**Task details**
Continue the complaint about the broken Sony DVD changer from the point where it stops, keeping its voice.

**Selected passage**
▬▬▬▬▬▬

Back when I had a lot more money than I do now, I bought a Sony 400 disc DVD changer. I loved that thing because I could stick the majority of DVDs that I own into that machine. It meant I didn't have to buy bookshelves to hold all of the DVD cases and I could select which DVD to play with a touch of my finger. No more hunting through 300+ movies trying to find the one I wanted or wading through a stack of documentaries trying to find a specific disc stored in a "cake box" spindle. When my disability hit, the machine was even better because I didn't have to get up to change movies - and on many days, getting up really IS a big deal.

Well, I managed to get just a little under two years of use out of it before the thing broke. It just wouldn't read the discs anymore. So I took it to a repair shop thinking it would be cheaper to fix than to replace - only to find out its unfixable because they don't make the necessary parts for it any longer. That really pisses me off. It pisses me off because I know exactly WHY those parts aren't made.

I cannot STAND the sleazy tactics corporations use to keep you running back to the store to buy replacement units. A durable good is supposed to last 7+ years - my DVD player lasted about 20 months. I paid over $400 for it, and I'm not made of money. When I invest in anything expensive, I expect it to last. The corporations don't however, and won't even offer warrantees anymore. Now you have to pay extra for a warrantee, and everyone knows that warrantees are deliberately engineered to expire around the time the product is expected to break. I say "expected" to break because the manufacturers know precisely what the average ilfespan of their products happens to be.

▬▬▬▬▬▬

**Supplied data**
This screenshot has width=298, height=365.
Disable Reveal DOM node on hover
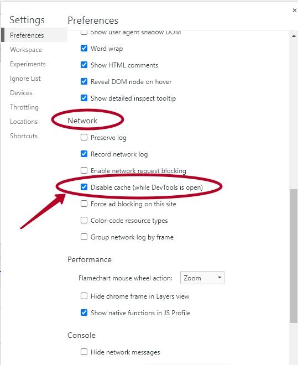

▬▬▬▬▬▬

**Task answer**
But why would a manufacturer discontinue making replacement parts? Well, for one thing, when you pay a repairman to fix a product, the manufacturer doesn't make a profit. Instead of you running to the store to buy a new unit, you're paying a repairman instead, and the manufacturer doesn't want that. So they use this bullshit marketing tactic that involves, essentially, reinventing the wheel every year or so. They'll come out with a "new and improved" model that uses slightly different parts than the previous model. More often than not, the difference between the parts isn't technological - it isn't a "better" part. The difference is in the engineering. In other words, the newer part has a slightly different shape or a different plug or jack from the older part. That way, you can't swap parts from one model to the next. The functionality or quality of the part isn't any different, but the way it fits into the unit is what they've changed. The result is the ability to discontinue specific parts and specific units which forces the consumer to buy a brand new unit for the full market value (including all of the mark-ups). Instead of paying $150 or so to get a $450 unit fixed, I have to go to the store and buy a brand new one for the full $450. And why would I even WANT to buy another one knowing that the first one only lasted just under two years? It's not worth it.

But wait, there's more! The repairman told me that, even if the parts had been available, individually, the parts were more expensive than a brand new unit! WTF? How is that even possible? Why should three parts be worth more than the entire unit? By that logic, the DVD player should have cost around $900 or more. It stands to reason then that the manufacturer would put a HUGE mark-up on individual parts to dissuade anyone from getting the unit repaired. If the parts were sold at the price of their actual worth, the manufacturer would only make a small pittance from part sales. No, again, what they REALLY want you to do is go buy a brand new unit.

I'm pretty well fed up with the disposable society - where landfills are bursting with discarded cell phones because these morons at Apple, Nokia, and others keep coming out with a "new" version of the same product every six months! And yet people keep falling for this act of highway robbery. Obviously, a manufacturer of, say, washing machines do NOT want you buying one washing machine and having it last for decades. Where's the money it that? Not when you can manufacture a shoddy product, have it break in 5 years (with discontinued or heavily marked-up replacement parts) so the consumer has to keep buying the same product over and over and over and over again.

I'm tired of this transparent tactic, one of the BIG reasons why capitalism disgusts me. It glorifies greed and profit over integrity and ethics.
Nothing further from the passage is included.